Records contained in a dataset:
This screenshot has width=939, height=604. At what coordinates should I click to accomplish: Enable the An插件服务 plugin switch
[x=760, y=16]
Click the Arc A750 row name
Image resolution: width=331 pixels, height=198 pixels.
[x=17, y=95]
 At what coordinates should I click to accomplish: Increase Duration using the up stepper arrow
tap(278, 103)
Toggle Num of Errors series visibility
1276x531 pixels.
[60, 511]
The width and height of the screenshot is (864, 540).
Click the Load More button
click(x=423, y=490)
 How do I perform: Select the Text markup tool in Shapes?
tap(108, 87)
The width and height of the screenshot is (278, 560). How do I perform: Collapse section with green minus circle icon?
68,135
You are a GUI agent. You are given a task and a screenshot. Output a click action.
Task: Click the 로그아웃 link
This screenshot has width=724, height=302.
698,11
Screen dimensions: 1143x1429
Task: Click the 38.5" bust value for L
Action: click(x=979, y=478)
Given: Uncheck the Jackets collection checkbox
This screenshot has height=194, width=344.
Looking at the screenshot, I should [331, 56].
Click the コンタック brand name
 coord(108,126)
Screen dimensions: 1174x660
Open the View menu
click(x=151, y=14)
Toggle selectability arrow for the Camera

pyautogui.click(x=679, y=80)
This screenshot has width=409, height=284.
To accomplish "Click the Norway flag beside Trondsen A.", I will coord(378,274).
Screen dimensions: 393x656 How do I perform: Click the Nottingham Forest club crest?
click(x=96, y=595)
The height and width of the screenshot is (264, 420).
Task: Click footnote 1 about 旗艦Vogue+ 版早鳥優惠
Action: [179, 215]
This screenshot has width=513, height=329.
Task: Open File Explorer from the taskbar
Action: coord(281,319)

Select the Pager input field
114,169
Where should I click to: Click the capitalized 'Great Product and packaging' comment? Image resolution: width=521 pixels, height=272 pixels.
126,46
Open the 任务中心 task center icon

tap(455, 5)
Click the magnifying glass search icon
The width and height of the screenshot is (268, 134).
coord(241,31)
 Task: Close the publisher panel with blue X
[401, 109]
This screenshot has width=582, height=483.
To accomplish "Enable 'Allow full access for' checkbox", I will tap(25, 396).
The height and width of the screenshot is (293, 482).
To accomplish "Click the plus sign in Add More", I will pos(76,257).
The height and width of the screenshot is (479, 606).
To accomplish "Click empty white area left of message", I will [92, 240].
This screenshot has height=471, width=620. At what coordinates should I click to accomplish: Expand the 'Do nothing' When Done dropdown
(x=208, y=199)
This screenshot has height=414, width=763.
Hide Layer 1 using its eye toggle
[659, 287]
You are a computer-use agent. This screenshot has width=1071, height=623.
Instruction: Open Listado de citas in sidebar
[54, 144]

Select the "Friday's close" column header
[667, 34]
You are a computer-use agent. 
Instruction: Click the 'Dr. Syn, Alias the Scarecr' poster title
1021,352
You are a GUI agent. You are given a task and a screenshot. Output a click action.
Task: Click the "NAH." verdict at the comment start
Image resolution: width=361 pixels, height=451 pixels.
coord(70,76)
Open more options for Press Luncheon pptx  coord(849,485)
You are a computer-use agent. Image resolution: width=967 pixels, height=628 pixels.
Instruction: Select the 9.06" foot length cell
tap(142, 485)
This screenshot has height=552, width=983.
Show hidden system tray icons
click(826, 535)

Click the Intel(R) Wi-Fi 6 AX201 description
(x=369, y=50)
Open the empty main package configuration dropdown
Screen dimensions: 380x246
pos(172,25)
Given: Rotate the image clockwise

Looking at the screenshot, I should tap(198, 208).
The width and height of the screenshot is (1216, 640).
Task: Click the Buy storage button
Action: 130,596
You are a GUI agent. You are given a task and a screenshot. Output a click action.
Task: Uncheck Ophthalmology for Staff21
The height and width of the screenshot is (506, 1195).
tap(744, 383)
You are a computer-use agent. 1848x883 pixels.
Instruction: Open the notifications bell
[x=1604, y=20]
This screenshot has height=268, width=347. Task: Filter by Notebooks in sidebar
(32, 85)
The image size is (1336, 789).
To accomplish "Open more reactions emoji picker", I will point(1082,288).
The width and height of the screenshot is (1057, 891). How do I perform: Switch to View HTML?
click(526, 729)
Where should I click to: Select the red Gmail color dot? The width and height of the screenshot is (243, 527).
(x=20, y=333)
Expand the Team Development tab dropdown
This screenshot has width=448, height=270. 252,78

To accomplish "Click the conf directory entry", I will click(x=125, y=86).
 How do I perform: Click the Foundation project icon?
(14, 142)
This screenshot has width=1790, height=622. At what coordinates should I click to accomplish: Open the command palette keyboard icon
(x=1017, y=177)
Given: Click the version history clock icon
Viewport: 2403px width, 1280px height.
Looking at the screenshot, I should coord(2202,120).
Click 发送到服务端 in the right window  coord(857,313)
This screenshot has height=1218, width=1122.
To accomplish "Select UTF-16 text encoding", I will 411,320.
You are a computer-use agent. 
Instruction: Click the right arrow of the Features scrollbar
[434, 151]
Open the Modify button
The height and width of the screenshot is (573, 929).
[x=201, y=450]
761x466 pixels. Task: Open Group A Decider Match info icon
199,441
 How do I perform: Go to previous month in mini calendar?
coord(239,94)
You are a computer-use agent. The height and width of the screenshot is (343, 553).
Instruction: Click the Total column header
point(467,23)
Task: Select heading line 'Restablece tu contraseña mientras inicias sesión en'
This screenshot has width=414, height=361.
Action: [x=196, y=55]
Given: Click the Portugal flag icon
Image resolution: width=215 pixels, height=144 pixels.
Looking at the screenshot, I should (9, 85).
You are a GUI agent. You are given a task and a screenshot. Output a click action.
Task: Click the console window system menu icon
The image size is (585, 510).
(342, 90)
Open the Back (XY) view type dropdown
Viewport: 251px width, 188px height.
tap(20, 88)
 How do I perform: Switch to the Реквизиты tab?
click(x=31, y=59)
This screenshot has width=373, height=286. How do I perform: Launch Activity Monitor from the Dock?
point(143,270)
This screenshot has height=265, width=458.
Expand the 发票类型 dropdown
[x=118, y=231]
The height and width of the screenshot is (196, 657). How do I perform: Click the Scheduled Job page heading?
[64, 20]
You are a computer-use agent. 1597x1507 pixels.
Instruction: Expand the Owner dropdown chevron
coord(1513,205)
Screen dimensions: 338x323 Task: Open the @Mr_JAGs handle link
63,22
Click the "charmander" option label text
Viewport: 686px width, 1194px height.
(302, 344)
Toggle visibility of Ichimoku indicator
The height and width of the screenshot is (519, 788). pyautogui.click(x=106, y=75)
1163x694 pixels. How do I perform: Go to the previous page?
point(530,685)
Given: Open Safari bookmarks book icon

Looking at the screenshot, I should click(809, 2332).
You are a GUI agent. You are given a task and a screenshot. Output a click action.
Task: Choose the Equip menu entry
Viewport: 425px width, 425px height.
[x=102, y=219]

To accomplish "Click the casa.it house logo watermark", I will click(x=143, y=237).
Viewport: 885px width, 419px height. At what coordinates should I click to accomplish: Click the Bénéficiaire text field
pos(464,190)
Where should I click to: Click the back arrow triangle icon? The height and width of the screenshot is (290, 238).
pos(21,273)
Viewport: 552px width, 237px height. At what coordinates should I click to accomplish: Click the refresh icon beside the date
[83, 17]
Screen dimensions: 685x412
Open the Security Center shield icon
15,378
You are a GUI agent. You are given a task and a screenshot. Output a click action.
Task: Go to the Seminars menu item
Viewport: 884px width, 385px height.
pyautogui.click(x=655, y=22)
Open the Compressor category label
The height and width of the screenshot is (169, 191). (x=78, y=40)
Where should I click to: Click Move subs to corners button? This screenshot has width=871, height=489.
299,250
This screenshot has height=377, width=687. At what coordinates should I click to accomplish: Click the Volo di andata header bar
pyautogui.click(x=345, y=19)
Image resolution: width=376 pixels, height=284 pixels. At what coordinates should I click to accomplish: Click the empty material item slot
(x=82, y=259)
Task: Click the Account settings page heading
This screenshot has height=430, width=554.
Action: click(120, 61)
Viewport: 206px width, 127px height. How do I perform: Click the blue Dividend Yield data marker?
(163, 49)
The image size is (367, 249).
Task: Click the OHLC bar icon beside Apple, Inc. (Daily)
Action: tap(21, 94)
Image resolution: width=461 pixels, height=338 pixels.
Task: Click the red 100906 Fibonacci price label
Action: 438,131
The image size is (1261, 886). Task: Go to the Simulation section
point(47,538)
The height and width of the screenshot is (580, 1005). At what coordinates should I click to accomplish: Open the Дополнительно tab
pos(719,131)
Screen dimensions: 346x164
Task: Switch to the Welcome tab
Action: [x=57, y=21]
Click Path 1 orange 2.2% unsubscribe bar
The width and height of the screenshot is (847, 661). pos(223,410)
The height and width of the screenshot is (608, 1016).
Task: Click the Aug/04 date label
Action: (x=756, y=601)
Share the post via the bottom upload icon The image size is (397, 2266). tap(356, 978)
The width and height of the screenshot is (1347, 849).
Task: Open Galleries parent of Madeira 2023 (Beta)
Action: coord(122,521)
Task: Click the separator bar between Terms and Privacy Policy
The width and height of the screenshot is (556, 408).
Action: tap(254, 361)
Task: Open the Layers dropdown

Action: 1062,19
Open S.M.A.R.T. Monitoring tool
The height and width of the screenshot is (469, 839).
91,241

Task goal: What is needed is an exact copy of the lines from the one containing "Share the post" through the last line of the records above, both included.

Solution to the exercise:
Share the post via the bottom upload icon The image size is (397, 2266). tap(356, 978)
The width and height of the screenshot is (1347, 849).
Task: Open Galleries parent of Madeira 2023 (Beta)
Action: coord(122,521)
Task: Click the separator bar between Terms and Privacy Policy
The width and height of the screenshot is (556, 408).
Action: tap(254, 361)
Task: Open the Layers dropdown

Action: 1062,19
Open S.M.A.R.T. Monitoring tool
The height and width of the screenshot is (469, 839).
91,241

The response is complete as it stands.